I normally do cardio and abs everyday. I weight train about 5 days a week. My weight training program consists of 2 body parts a day for a total of twelve sets per body part. Is there a better program for me to accomplish my goals? How do I balance spending time with family going to work and staying in good shape during the busy summer months?
Josh
Josh:
It’s important to adjust your workout to fit your lifestyle. Working sixty hours a week, spending time with family and trying to stay in shape requires a plan. Doing the same type of workout that was successful during winter months when you had more time and less stress just won’t work. It’s time for a tune up.
I prefer to think of the seasons as different phases of my workout routine. This helps me to stay physically and mentally fresh all year long.
Let’s face it all of us here at the beach have a little extra time during the winter months. Therefore it’s easier to spend some of that time at the gym. This makes winter perfect for gaining size and strength. Workouts can include more exercises and sets. You can afford to rest for longer periods of time in between exercises. It’s also the perfect time to work on any weaknesses you may want to improve.
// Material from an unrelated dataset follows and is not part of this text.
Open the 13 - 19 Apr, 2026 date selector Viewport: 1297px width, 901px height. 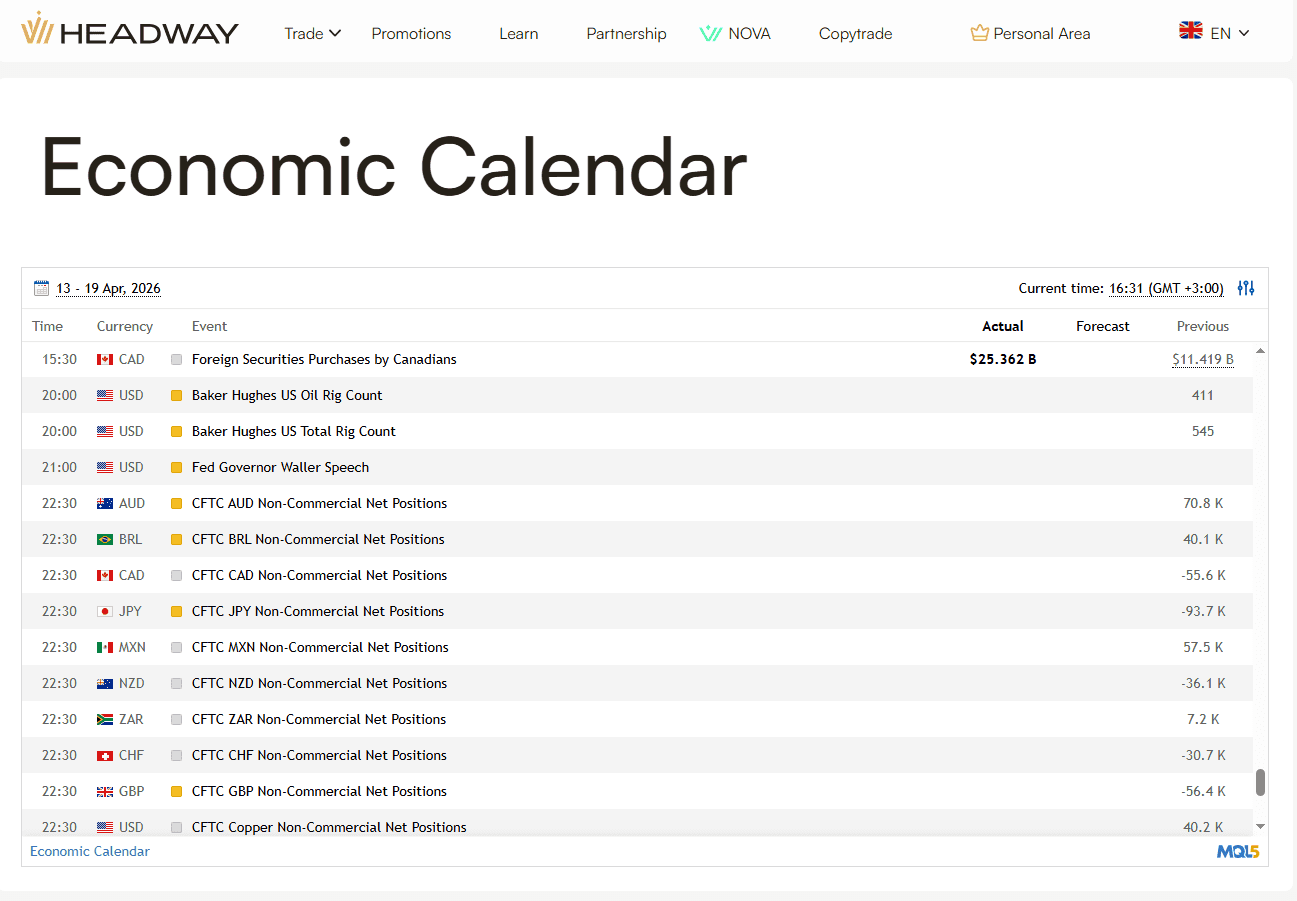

Spring is a good time to become leaner. After all who wouldn’t want to look a little better on the beach? During the spring change your focus from size and strength to overall condition. Workouts should begin to speed up. Take less time between each set and make sure to do each exercise with perfect form. Slowly increase cardiovascular workouts and begin to watch your diet a little more closely.
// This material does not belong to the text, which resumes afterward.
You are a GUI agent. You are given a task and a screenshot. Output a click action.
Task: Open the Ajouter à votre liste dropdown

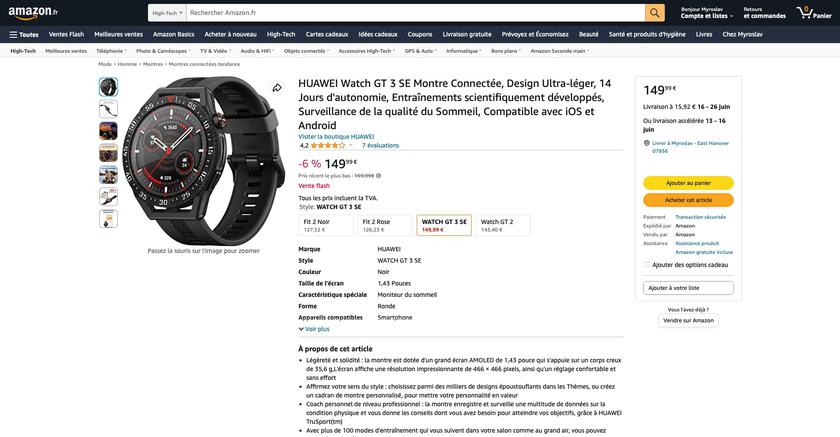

The summer is mostly for maintaining your shape. Just about all of us become busier during this season. Therefore it’s much more difficult to make gains. The temptation to skip workouts and go to parties, picnics and other fun things is sometimes too great. Don’t waste all of your time in the gym. Instead streamline your workouts to give you more bang for your buck. Reduce the time you spend in the gym by cutting your sets in half. Pick up the intensity by allowing little to no rest in between sets. Change your weight training to three days a week instead of five. Make your cardio workouts shorter more intense sessions. Add a cheat day at the end of the week to allow yourself to eat things that you enjoy most. Eat sensible during the rest of the week.
Frequently changing your workout to suit your lifestyle helps to keep you physically and mentally fresh. It also allows you to fulfill family and work obligations without neglecting your health. To me change is a good way to stimulate both your mind and your body. Just like the seasons it would be boring if everything remained the same all year long.